I don't even know how to title this? Lost.. Heart Broken... Numb???
by Sarah Payne
The mad hatter: Alice? Have I gone mad ?
Alice: I am afraid so. You are entirely bonkers.
But I will tell you a secret. All the best
On the night of December 22nd 2012 I had gotten off work and was headed to my boyfriends house to pick him up. We had plans to go to a friends house. I walked in greeted him and his mother and proceeded to the bathroom to change out of my work clothes. As soon as I shut the door behind me I heard screaming. Wondering what was going on I opened the door and as I did I froze in total terror. I shut the door . My husband ( with whom I had I been with for almost 10 years, married to for 5, and in the beginnings of a divorce) had violated the order for protection I had received just days before and was now standing in the living room screaming at Paul and his mother. Quickly I decided well if I just run out of here he will follow me and they will be safe. I opened the door walked out and the rest is a blur of images noises and terror I will never forget. My husband , Levi, shot both Paul and his mother while I watched to scared to move. All I could do was beg him over and over dont kill me please don't kill me what about our girls they need their mom what have you done what have you done please don't kill me. He kidnapped me at gun point and made me drive him about 20 miles . The gun was pointed at me until about a half a mile before I dropped him off . He set the gun down on the seat between us and I grabbed it and threw it out the window. He instructed me to let him out and I did he was then taken into custody by law enforcement.
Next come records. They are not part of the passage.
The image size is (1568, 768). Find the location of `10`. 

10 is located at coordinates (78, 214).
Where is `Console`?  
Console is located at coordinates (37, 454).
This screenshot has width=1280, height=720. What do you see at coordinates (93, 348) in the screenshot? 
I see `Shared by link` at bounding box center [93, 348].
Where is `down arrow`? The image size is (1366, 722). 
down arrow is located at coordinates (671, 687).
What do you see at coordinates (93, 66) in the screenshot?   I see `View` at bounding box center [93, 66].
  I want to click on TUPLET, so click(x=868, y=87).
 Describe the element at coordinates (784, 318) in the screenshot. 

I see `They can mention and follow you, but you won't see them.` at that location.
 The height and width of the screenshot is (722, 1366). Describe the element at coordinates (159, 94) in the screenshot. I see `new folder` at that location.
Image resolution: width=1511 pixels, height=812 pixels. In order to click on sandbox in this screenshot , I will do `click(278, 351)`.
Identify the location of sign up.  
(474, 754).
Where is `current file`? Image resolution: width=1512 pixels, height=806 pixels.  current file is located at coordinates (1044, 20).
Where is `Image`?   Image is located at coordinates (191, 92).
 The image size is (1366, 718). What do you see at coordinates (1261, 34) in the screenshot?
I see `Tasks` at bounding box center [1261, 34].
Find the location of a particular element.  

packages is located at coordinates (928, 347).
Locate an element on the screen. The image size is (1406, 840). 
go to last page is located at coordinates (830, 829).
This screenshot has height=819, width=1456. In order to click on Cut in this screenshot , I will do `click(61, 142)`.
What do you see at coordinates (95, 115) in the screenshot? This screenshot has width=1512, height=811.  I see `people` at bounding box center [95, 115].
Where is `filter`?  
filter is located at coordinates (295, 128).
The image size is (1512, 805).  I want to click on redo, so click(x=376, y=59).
I assumed both victims were dead. All I could think about were my sweet baby girls age 5 and 16 months. I went to get them from his parents house but once I pulled in the drive way I couldn't get out of the vehicle. Being in shock is the oddest feeling I have ever felt. At the time I didn't know I was in shock. It was like an overwhelming sense of peace or I guess numbness would be better to describe it. I backed my vehicle out of the drive way and had no clue where I was going. Home? My friends house maybe? The one thing that didn't even cross my mind was that I neede to go to the police station. I eventually was taken into custody for questioning.
When I found out both victims had been air lifted to a hospital and alive I can't even describe the relief that I felt. Gun shots to the head and surviving wow. Paul's mother didn't survive. Paul is doing amazing in rehab at this time. His quality of life however will never be the same.
The last couple months of my life have been a blur a bad dream I don't even feel alive. I am just existing day to day. At first all I could focus on was Paul and prayin for a miracle I spent day and night at the hospital while everyone said he wasn't going to make it he would be a vegetable never talk never walk. I got the miracle I begged God for. All glory be to him. Paul survived.
Now reality is setting in. Without the financial support of my husband I do not know how I am going to provide for my children. Every day is a struggle. I thank god for the support of what little family I have. My children are now fatherless and the oldest one blames me for not loving her dad. I can't help but think if only I would of stayed and been miserable I would have made so many lives better. I feel horrible guilt anxiety and depression every day. I feel like everyone is staring at me every where I go talking about me judging me. I can't sleep and some days as sick as it sounds I wish Levi was here. To father our children to clean up the garage to cut firewood. To talk to.
I don't know when I lost myself I think it was probably a long time before any of this happened but today I don't even know who I am. When I look in the mirror I see all the things I think other people see. Whore bad mother alcoholic ect. I am so tired of being sad. I just want things back to normal. But they never will be. This is not where I pictured my self at 26 years old. What do I do now? Thank you for taking the time to read my story.